(Excerpt begins)

8 steps you MUST take when you separate

Updated: Mar 30

The month of January sees more couples seeking legal advice than any other point during the year – and after the stress of Christmas, it's hardly surprising. Eating and drinking too much; spending time cooped up in the house together; putting up with each other's relatives can all put a significant strain on your relationship. It's no wonder that many couples start to question the state of their relationship. 

For some couples, marriage counselling may be enough to get things back on track. But sadly, for others, this means separation or divorce. 

But what do you do when you've made the decision to separate? What practical steps should you take to safeguard your position? What arrangements should you make for your children?

Knowing what you should do in the days and weeks following separation, will help you enter a new phase of your life calm, organised and in control. Whether it’s the children or the money you're worried about, we'll explore the practical things you can and should be doing NOW. Failing to take action, could mean bigger and yes, pricier problems down the track! 


The first thing you should do is to note, your date of separation. This date is important because it calculates any time limits you have to bring a property settlement claim and make a divorce application. This date will also be used for any claims made to Centrelink, Medicare and the Child Support Agency.


We're all guilty of sharing our passwords, but on separation its especially important, to change all your passwords for your online banking, social media accounts, email accounts, cloud accounts and the like. Choose random passwords using apps that can generate them, such as Last Pass, or Norton Password Manager. It’s important to ensure that all tracking apps are off or inaccessible to your ex. For example, apps with location tracking include Google+. Check that your ex can’t track your whereabouts using “Find my iPhone via a shared iCloud or Android Device Manager.


Unless you or your children are experiencing or are at risk of experiencing family violence, its preferable, at least in the short term to stay put.

There are several reasons. Once you leave the house, it’s difficult to regain access if your ex refuses to let you back in without their consent. If you leave - your ex may be entitled to exclusive possession of the home, until a property settlement is reached.

(Excerpt ends)
(Dataset excerpt begins)

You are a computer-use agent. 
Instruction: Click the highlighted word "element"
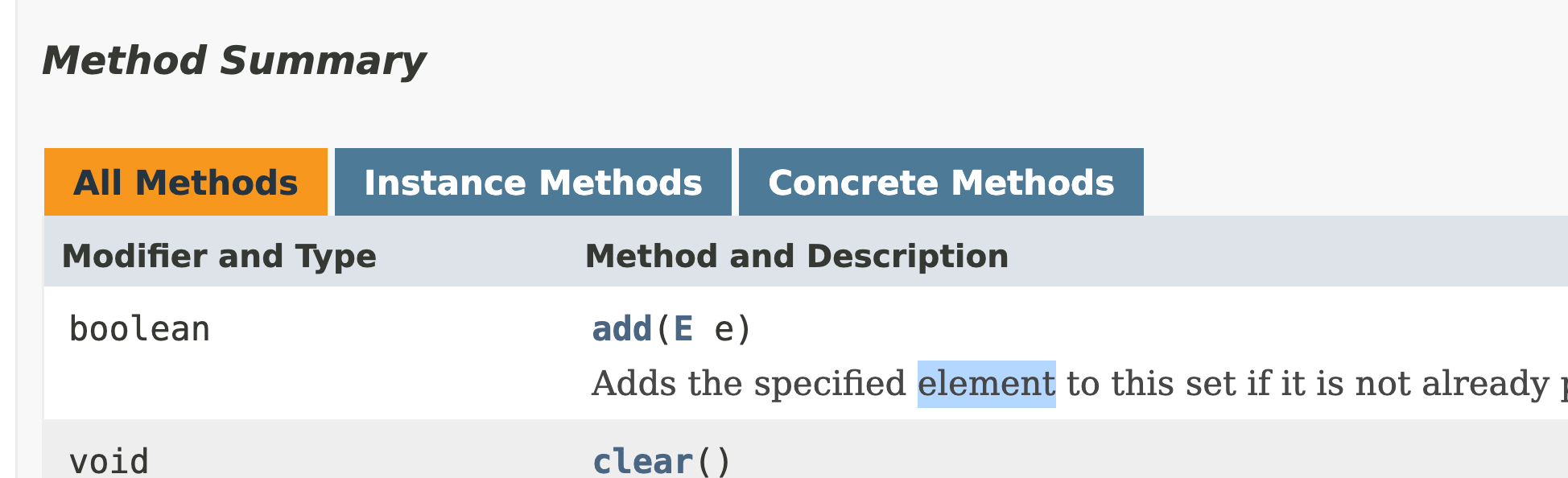coord(986,384)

(Dataset excerpt ends)

● **Problem details**:
Name every body that the separation article above says will use your date of separation for claims.

● **Written response**:
Centrelink, Medicare and the Child Support Agency.